### Aim of the exercise
Transcribe every line from the one containing "At what coordinates" through the end of the records below, exactly, but not the pictures.
(Entries shown begins)
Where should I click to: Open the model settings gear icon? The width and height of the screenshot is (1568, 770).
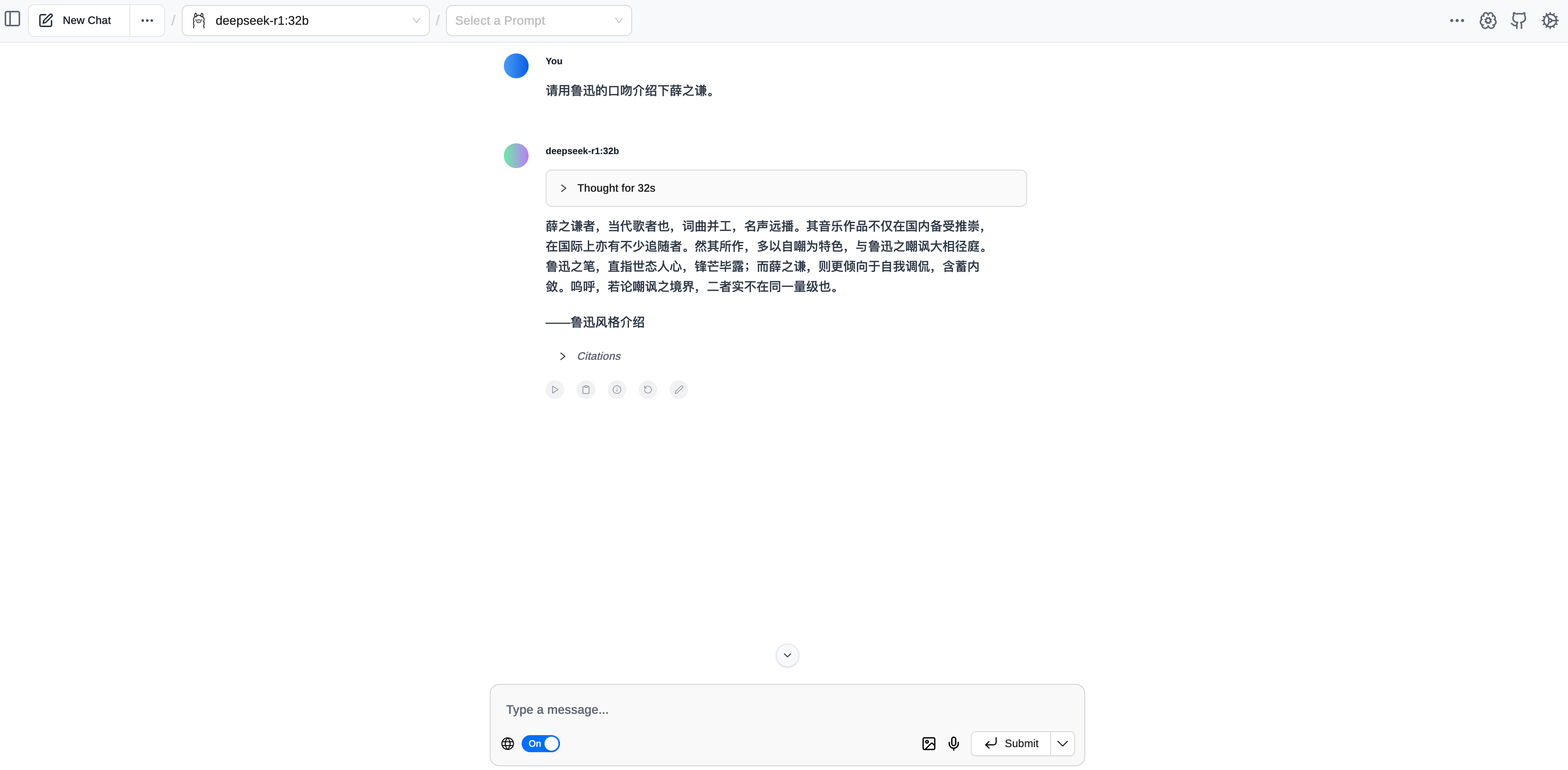[1488, 21]
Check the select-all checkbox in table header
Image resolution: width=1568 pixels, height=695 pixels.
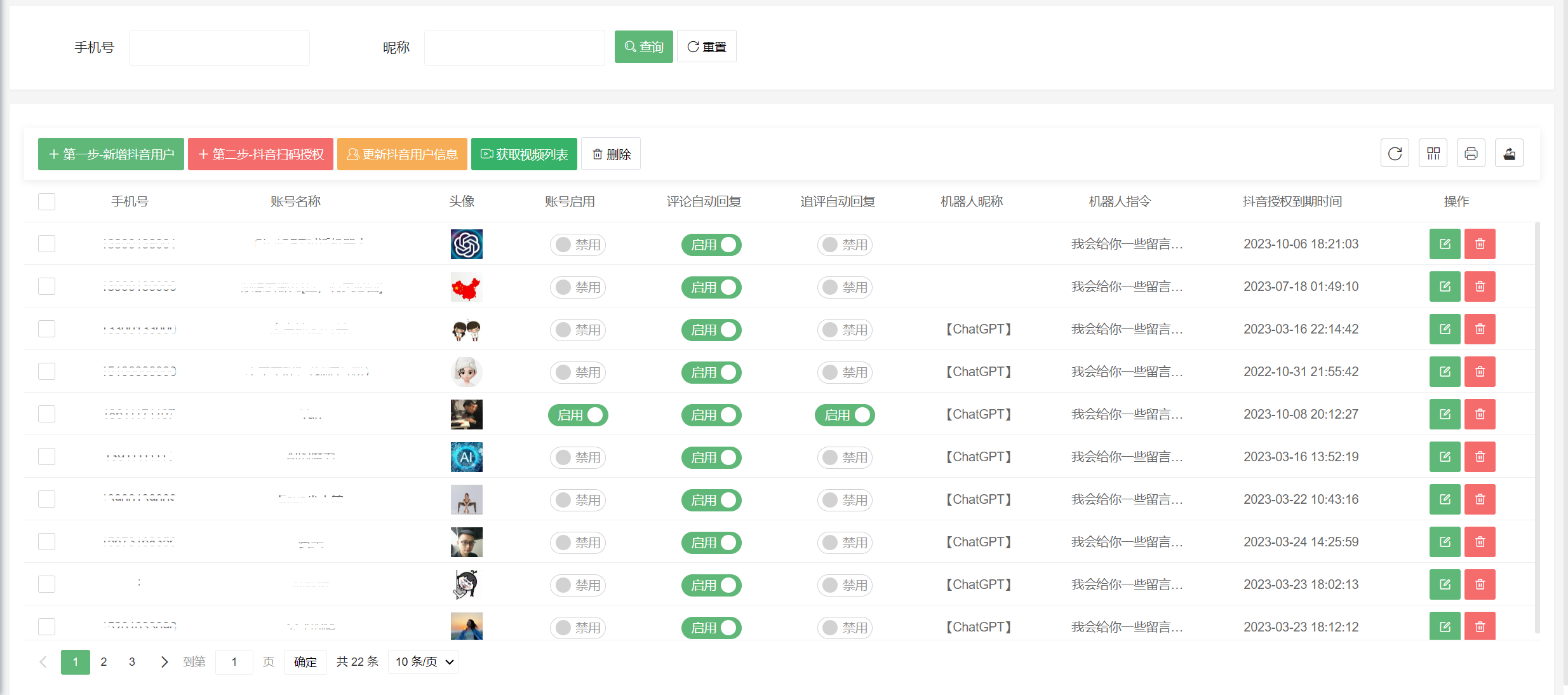[x=46, y=201]
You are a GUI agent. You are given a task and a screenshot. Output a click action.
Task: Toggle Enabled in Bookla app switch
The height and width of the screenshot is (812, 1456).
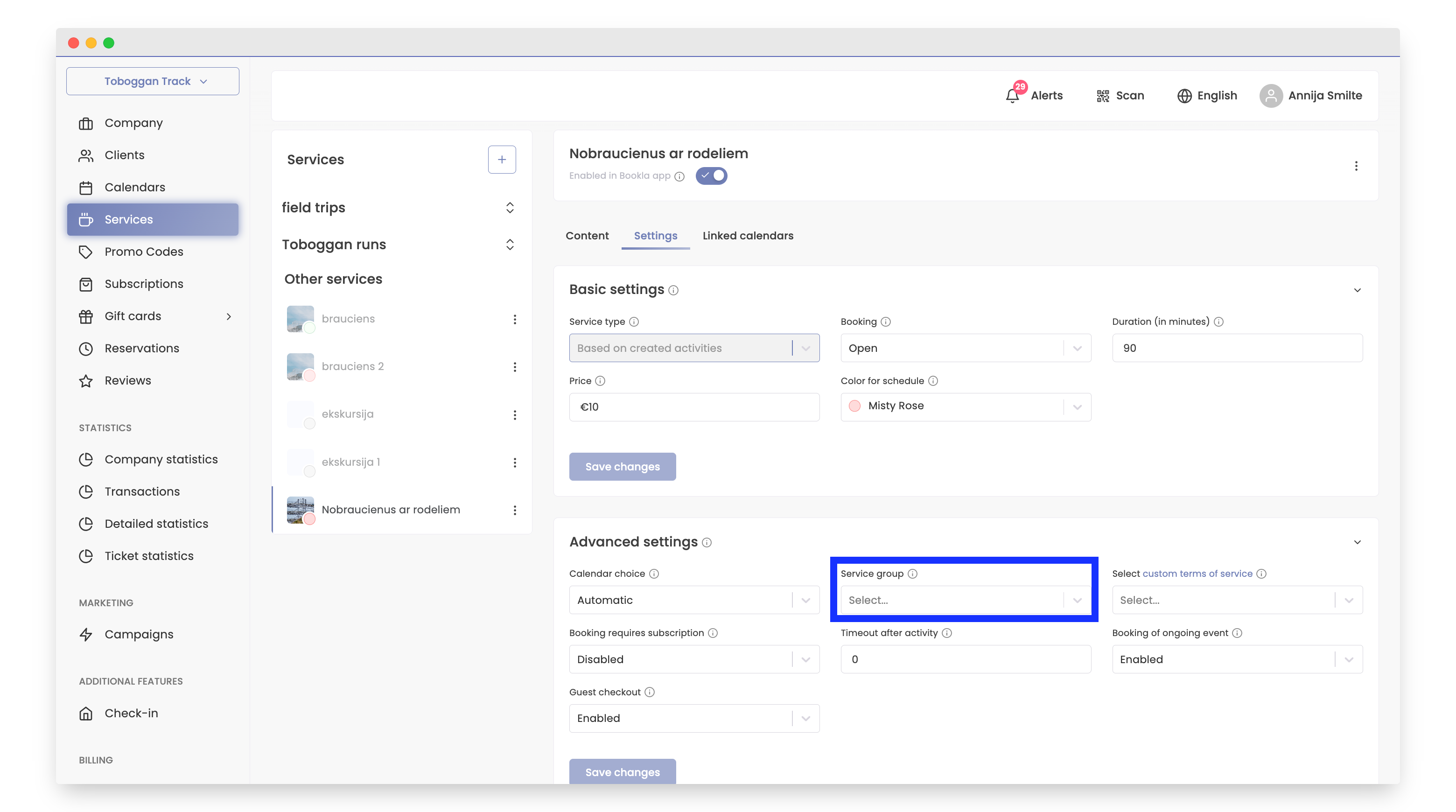(711, 176)
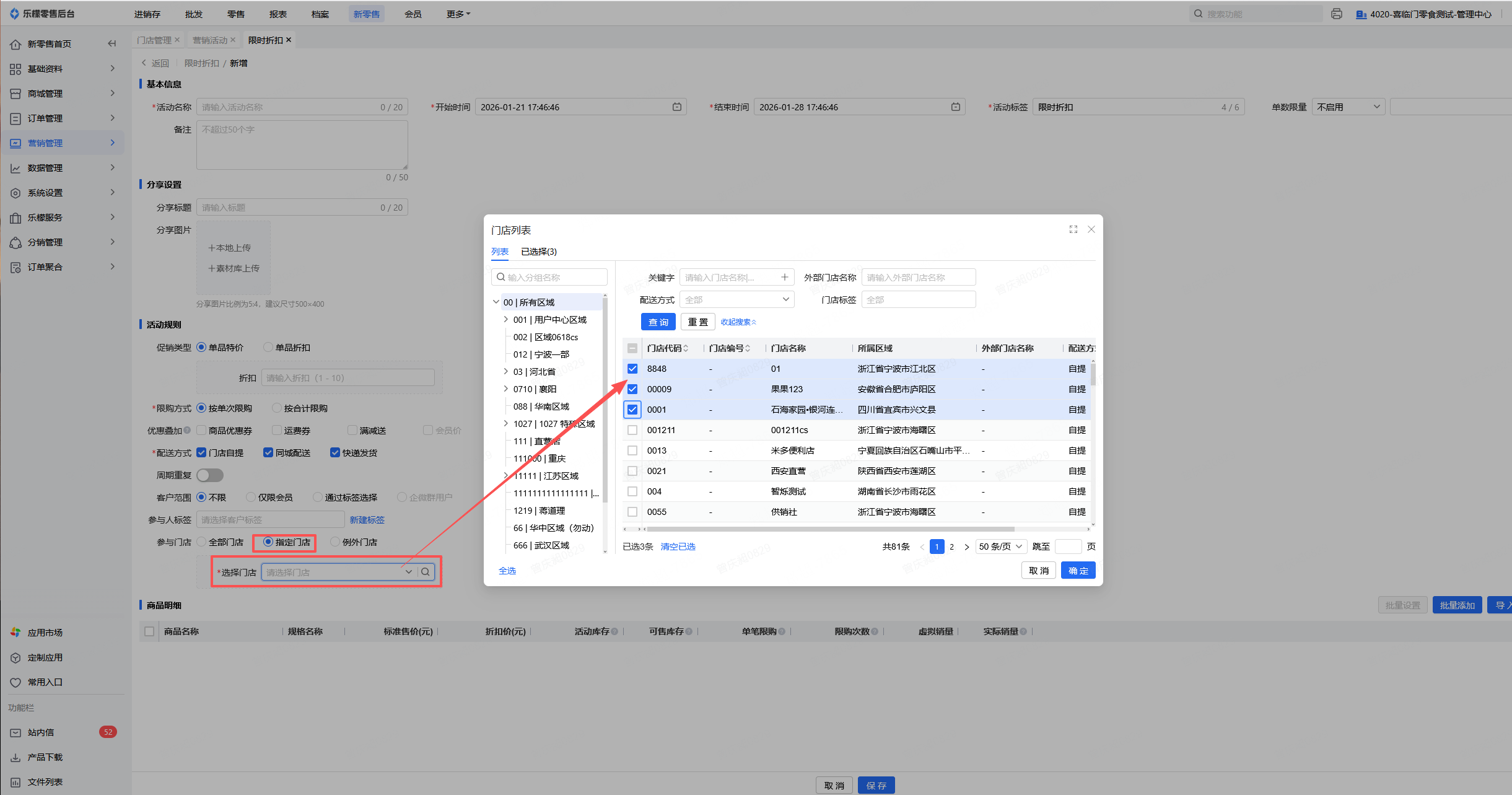Open the 报表 top menu

(277, 14)
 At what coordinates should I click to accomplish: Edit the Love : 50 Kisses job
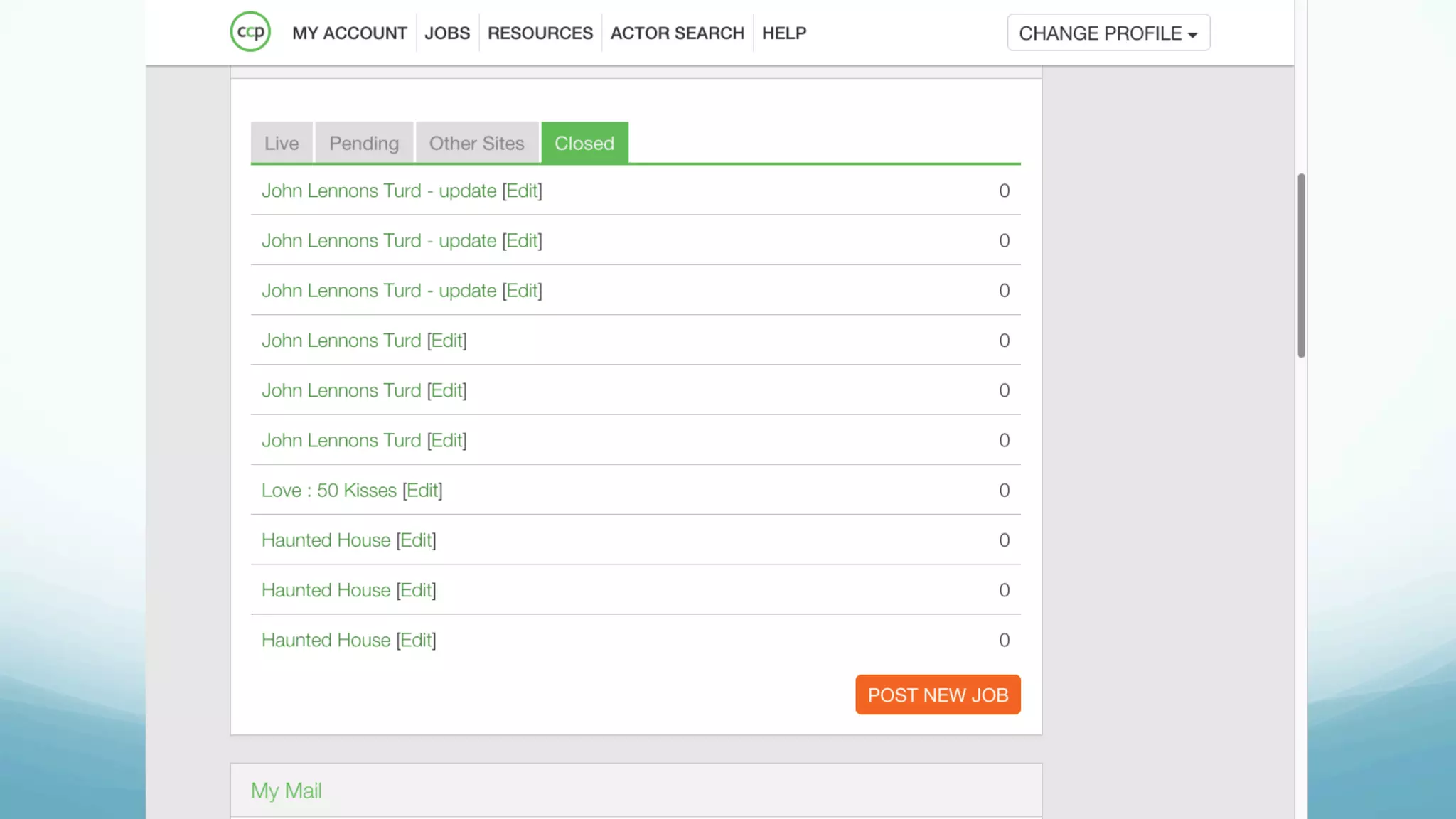[x=422, y=491]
(Entries shown ends)
### Exercise answer
 At what coordinates should I click to accomplish: Edit the Love : 50 Kisses job
[x=422, y=491]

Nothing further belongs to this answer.